Anyone with Chronic Fatigue will recognise the metaphoric analogy, of the daily cup of liquid, which runs out during the day as we drink from it, and can never be refilled until the next day.  First of all, we wake up exhausted, despite the amount of sleep we have had the night before.  During the day, as we attempt to do our normal things, we get even more exhausted.  We have to sit down regularly because dizziness and feeling faint, overtakes us.  We feel like we have just built a motorway, even after just a short walk.

We have very bad memory and concentration problems, because our brains are working, as though through thick sludge.  Speaking for myself, I even forget how things work, like the oven or the microwave.  Even typing out this blog, I have had to plan it in my day, because when I have finished, I will be spent and will have to rest.

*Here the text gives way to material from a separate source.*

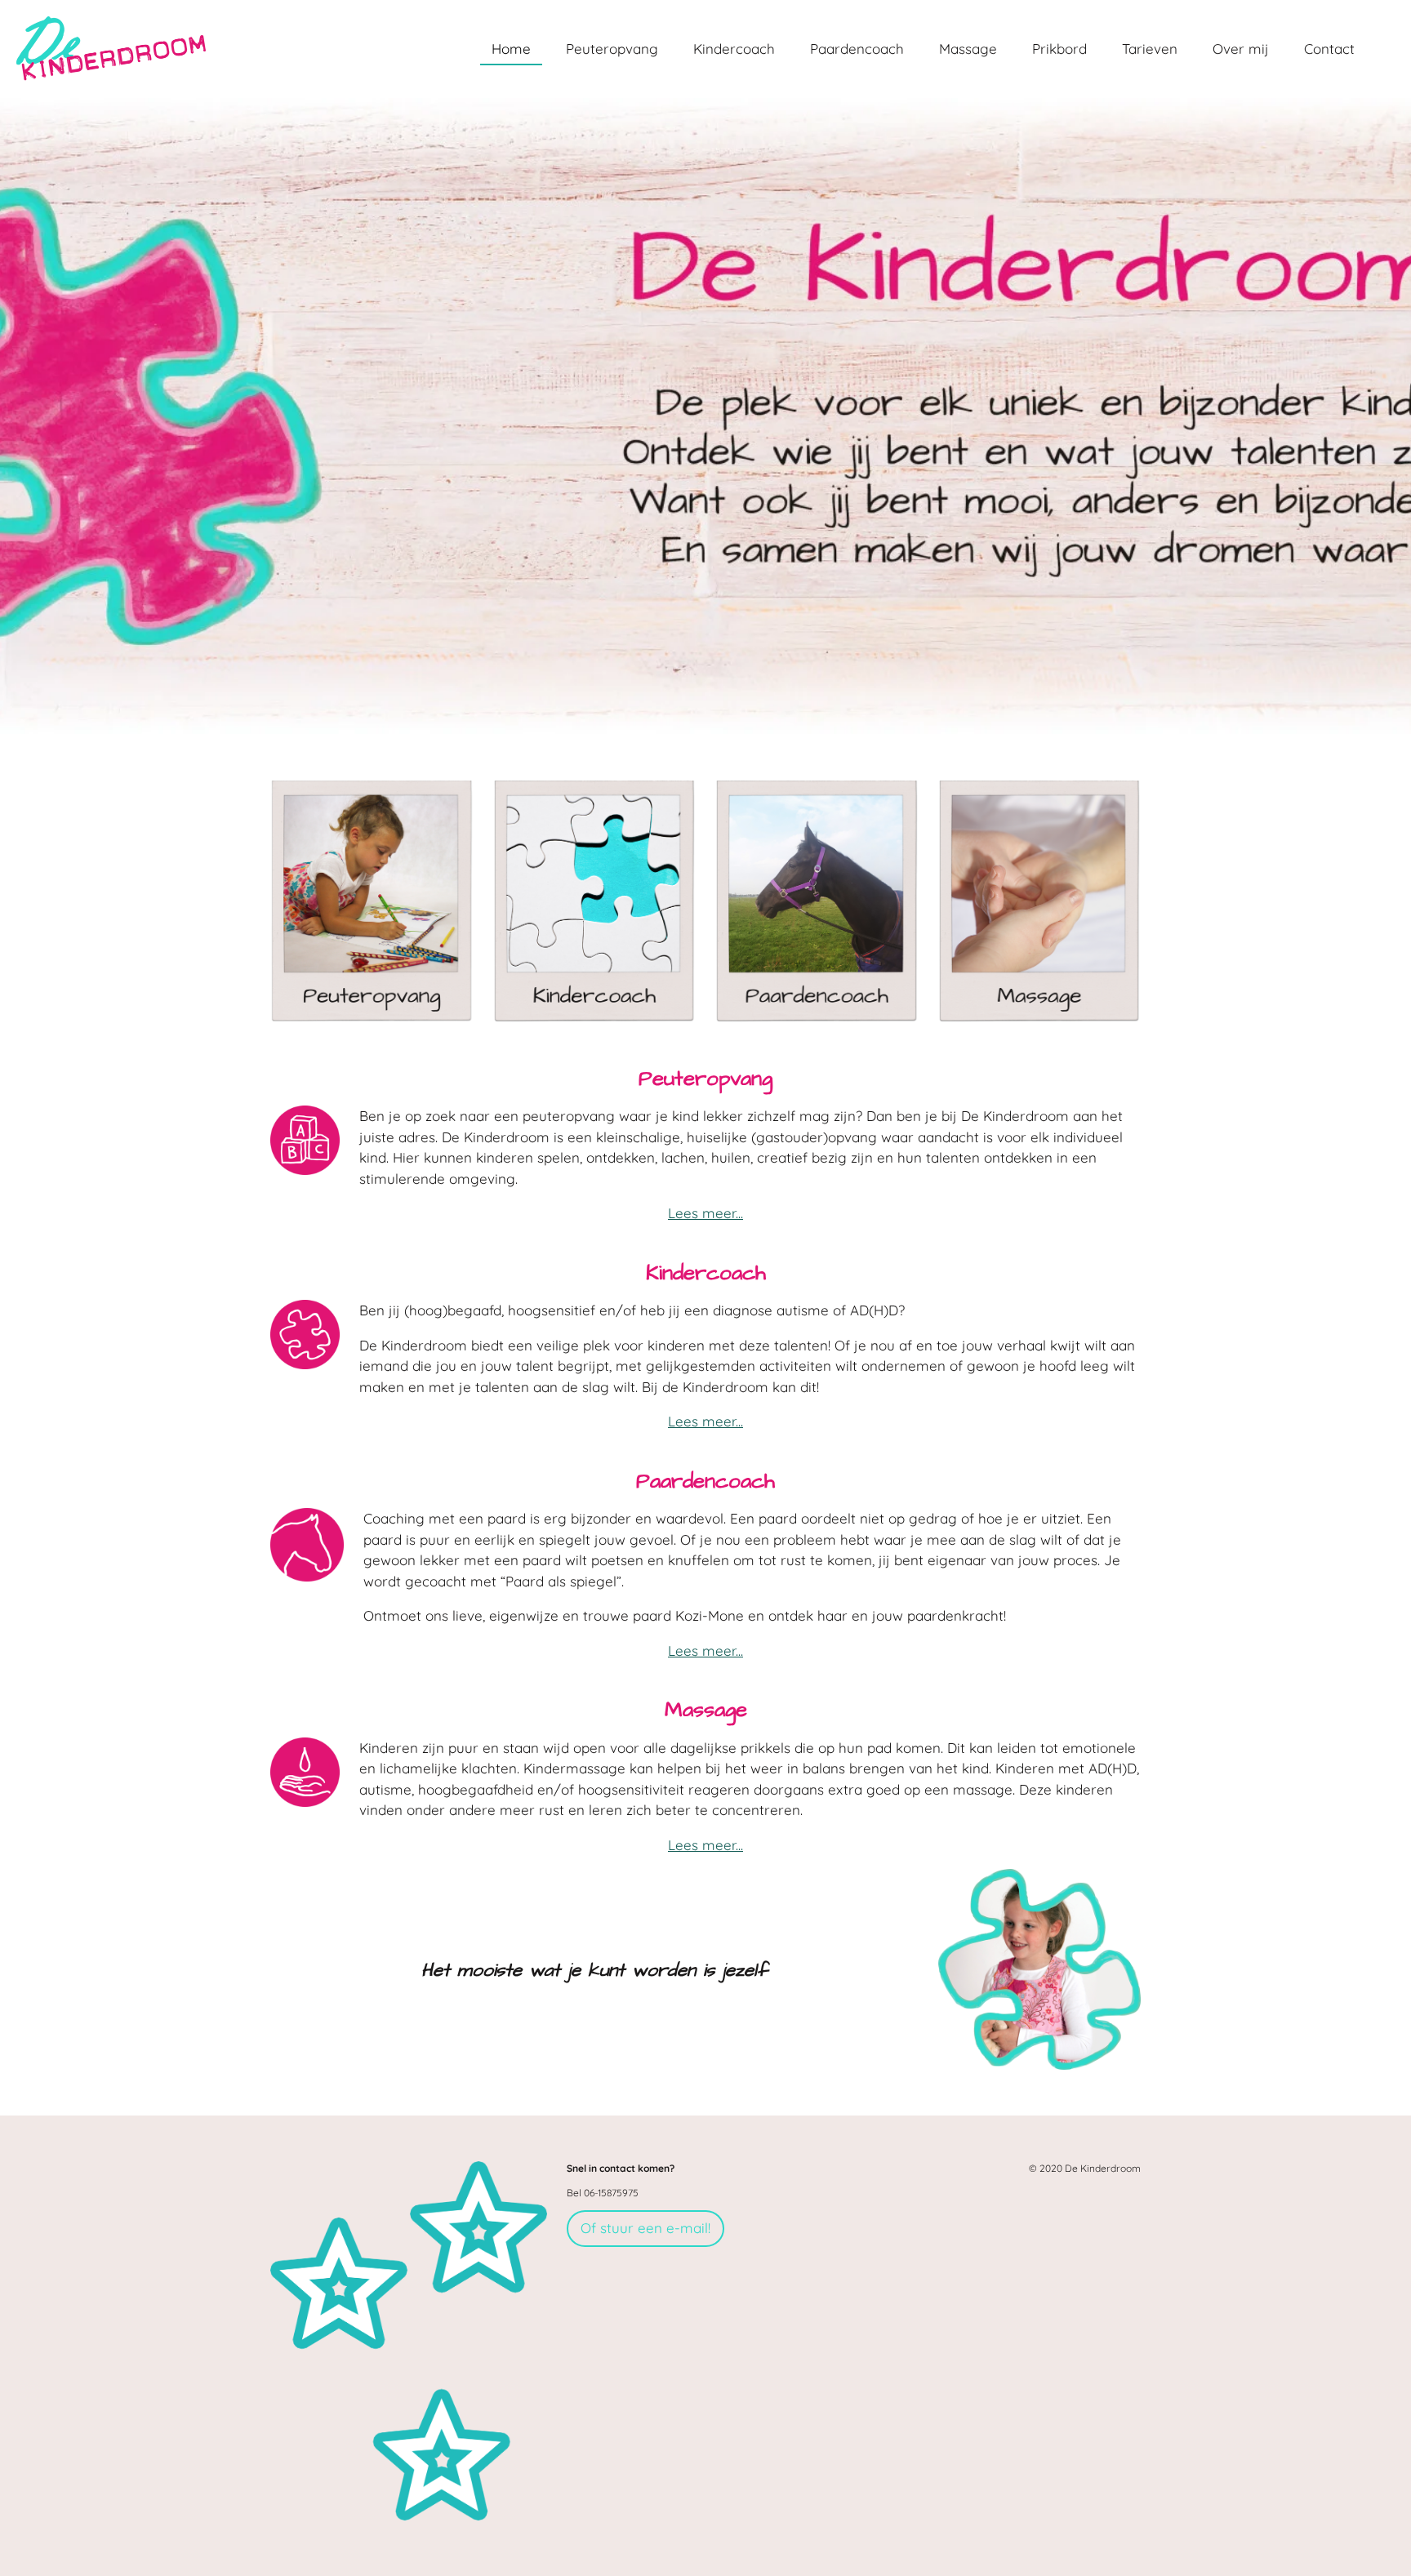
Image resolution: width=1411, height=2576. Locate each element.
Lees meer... (705, 1212)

The other thing I have to mention to you is, we can not get used to a busier schedule, as people without Chronic Fatigue can do.  It is not a case of, getting used to going out to work, so that you get better at it.  Believe me, I have tried.  I even undertook volunteer work to test how I would be.  I really gave it my all, but I started to get bad tempered with the customers at the charity shop where I worked.  There was one particular time, when I had tilled up a lady’s items, she suddenly went away and grabbed something else.  She took me off my train of thought.  I had to re-adjust and till up another item.  This doesn’t sound hard to most people, but anyone with concentration problems will understand how I felt.  I am completely unable to multi-task, or deal with unexpected situations.  I just become so confused.  That day, I just panicked and had to finally admit that I could not do a normal job.

I love to go out and perform and tell stories.  It is something that I do, occasionally, and it gives my life meaning.  It means that I can achieve something despite my limitations.  However, on the days when I tell a story, or sing a song, I have to do nothing else for the whole of that day, otherwise I would just become confused and would be unable to think straight when I am performing.  I have to save my daily cup of liquid, for that moment.  I have to practice during the times I feel able to do so, and it can take me a month to learn something off-by-heart.  so you can plainly see, I could not go to work every day.  I would not even last the week.  Believe me, I only wish that I could.  As well as Chronic Fatigue, I have problems with my balance now. It’s not good, but at least it is something that people can see.

This blog today, is dedicated to all of those with invisible disabilities, whom others dismiss as hypochondriacs, or simply, do not believe.  I have Tuberous Sclerosis Complex, which I have had all of my life, and when I was about 50, I was also diagnosed with Fibromyalgia.  If you have an invisible disability, I know precisely how you feel.  I know you are not “putting it on”.  I wish to tell you, you are not alone.